* _DATASET ENTRIES_:
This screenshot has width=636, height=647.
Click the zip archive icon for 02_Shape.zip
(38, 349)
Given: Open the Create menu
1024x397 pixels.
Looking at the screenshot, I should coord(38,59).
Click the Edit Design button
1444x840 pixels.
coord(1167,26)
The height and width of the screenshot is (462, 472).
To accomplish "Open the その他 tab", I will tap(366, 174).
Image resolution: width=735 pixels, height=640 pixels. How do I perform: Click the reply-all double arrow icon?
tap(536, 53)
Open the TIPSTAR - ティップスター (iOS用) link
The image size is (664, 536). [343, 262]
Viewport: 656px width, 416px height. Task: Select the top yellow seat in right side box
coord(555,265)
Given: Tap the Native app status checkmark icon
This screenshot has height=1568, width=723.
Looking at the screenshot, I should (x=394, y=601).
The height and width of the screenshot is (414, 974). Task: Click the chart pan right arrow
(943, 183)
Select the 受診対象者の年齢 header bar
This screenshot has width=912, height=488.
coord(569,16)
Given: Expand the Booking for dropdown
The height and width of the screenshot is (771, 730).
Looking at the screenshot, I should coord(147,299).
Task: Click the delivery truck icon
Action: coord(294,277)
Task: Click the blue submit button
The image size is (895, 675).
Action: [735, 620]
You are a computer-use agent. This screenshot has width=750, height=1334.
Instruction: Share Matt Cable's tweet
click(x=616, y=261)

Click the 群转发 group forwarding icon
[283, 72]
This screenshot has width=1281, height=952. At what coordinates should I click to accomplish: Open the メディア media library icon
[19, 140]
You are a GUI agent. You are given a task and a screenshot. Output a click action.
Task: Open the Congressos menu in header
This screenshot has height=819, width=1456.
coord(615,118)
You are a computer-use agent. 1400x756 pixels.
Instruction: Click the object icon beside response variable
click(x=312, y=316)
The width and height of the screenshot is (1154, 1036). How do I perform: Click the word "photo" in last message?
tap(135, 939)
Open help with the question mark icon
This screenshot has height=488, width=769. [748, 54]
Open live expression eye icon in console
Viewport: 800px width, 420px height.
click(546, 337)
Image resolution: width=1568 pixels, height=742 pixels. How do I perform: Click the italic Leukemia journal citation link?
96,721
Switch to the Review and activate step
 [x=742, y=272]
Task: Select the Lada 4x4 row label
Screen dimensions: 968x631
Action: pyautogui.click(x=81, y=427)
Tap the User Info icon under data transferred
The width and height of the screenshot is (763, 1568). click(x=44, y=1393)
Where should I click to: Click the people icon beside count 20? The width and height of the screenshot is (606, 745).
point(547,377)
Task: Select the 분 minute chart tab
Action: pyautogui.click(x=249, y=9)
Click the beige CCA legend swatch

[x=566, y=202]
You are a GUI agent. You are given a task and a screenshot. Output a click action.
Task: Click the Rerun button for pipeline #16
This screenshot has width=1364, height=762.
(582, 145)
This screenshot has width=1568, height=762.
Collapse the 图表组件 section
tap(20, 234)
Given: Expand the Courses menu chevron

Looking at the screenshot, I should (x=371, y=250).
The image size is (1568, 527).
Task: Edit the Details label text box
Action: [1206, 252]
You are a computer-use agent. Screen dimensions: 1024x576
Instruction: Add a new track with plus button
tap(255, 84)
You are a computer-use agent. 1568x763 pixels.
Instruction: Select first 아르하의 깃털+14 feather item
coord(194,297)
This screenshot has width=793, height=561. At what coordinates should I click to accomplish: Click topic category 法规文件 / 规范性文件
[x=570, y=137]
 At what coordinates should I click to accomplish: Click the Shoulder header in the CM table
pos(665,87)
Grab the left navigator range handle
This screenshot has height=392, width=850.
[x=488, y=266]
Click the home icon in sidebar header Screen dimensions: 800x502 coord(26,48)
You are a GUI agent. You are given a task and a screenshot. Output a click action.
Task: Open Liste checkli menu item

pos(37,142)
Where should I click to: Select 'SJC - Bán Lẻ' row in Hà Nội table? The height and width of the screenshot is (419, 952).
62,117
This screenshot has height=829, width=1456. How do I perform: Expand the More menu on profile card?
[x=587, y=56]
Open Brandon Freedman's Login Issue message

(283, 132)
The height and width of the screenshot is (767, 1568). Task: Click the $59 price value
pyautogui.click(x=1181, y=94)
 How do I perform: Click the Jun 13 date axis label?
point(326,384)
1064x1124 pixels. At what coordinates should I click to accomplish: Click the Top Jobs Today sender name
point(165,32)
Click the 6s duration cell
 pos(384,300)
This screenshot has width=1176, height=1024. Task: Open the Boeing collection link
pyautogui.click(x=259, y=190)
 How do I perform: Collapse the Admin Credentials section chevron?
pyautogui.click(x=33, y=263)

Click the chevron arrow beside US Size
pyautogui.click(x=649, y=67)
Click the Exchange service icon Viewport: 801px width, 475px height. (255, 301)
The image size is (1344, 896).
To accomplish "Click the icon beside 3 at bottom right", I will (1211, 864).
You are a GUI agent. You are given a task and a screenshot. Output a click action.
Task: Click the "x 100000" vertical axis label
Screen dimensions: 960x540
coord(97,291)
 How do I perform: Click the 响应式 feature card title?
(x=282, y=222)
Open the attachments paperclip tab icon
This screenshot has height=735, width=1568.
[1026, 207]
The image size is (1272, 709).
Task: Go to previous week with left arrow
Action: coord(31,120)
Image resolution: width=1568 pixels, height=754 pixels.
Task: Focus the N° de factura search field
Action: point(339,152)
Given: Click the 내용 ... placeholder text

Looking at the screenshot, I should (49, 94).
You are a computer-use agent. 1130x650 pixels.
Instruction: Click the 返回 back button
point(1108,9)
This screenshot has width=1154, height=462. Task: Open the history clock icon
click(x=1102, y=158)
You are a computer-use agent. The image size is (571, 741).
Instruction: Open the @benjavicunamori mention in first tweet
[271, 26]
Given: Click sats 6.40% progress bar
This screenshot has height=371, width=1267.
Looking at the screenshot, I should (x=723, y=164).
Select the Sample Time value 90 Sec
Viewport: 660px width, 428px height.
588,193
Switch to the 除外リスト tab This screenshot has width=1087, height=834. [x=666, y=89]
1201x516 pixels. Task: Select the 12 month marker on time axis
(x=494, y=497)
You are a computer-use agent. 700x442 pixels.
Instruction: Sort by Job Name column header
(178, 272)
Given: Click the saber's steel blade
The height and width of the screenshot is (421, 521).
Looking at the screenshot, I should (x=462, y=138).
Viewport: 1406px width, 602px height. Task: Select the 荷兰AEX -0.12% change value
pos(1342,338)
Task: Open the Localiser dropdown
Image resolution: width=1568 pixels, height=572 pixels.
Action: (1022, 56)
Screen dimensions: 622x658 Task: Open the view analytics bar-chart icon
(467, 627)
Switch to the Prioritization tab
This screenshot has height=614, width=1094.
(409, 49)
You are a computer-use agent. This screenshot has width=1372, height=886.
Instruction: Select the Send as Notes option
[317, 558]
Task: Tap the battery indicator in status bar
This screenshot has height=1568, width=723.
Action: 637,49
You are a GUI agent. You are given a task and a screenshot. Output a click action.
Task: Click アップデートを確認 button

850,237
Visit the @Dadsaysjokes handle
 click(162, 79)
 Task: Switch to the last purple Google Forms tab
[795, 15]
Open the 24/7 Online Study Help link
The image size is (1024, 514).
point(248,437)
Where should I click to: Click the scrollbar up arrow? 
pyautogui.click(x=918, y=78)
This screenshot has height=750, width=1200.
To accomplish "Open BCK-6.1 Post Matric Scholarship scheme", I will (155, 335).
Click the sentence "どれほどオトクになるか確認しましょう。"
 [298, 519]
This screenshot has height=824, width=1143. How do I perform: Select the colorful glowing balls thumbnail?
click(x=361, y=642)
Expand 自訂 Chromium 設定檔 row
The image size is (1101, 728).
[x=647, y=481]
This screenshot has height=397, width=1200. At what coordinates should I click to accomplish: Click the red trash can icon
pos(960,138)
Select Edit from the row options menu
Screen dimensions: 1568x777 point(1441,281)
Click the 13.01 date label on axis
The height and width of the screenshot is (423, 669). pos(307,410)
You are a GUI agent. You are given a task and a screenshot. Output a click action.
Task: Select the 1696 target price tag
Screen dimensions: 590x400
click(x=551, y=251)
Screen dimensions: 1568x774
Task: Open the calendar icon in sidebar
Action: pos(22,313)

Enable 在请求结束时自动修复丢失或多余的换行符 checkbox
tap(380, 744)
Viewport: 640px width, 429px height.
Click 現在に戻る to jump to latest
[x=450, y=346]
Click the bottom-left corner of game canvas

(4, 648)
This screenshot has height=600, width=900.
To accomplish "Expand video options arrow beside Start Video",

* _EXERCISE REQUIREMENTS_: Each line of the material that has the word "will" belongs in the answer.

* _FINISHED EXERCISE_:
To accomplish "Open the その他 tab", I will tap(366, 174).
To accomplish "Click the icon beside 3 at bottom right", I will (1211, 864).
To accomplish "Open BCK-6.1 Post Matric Scholarship scheme", I will (155, 335).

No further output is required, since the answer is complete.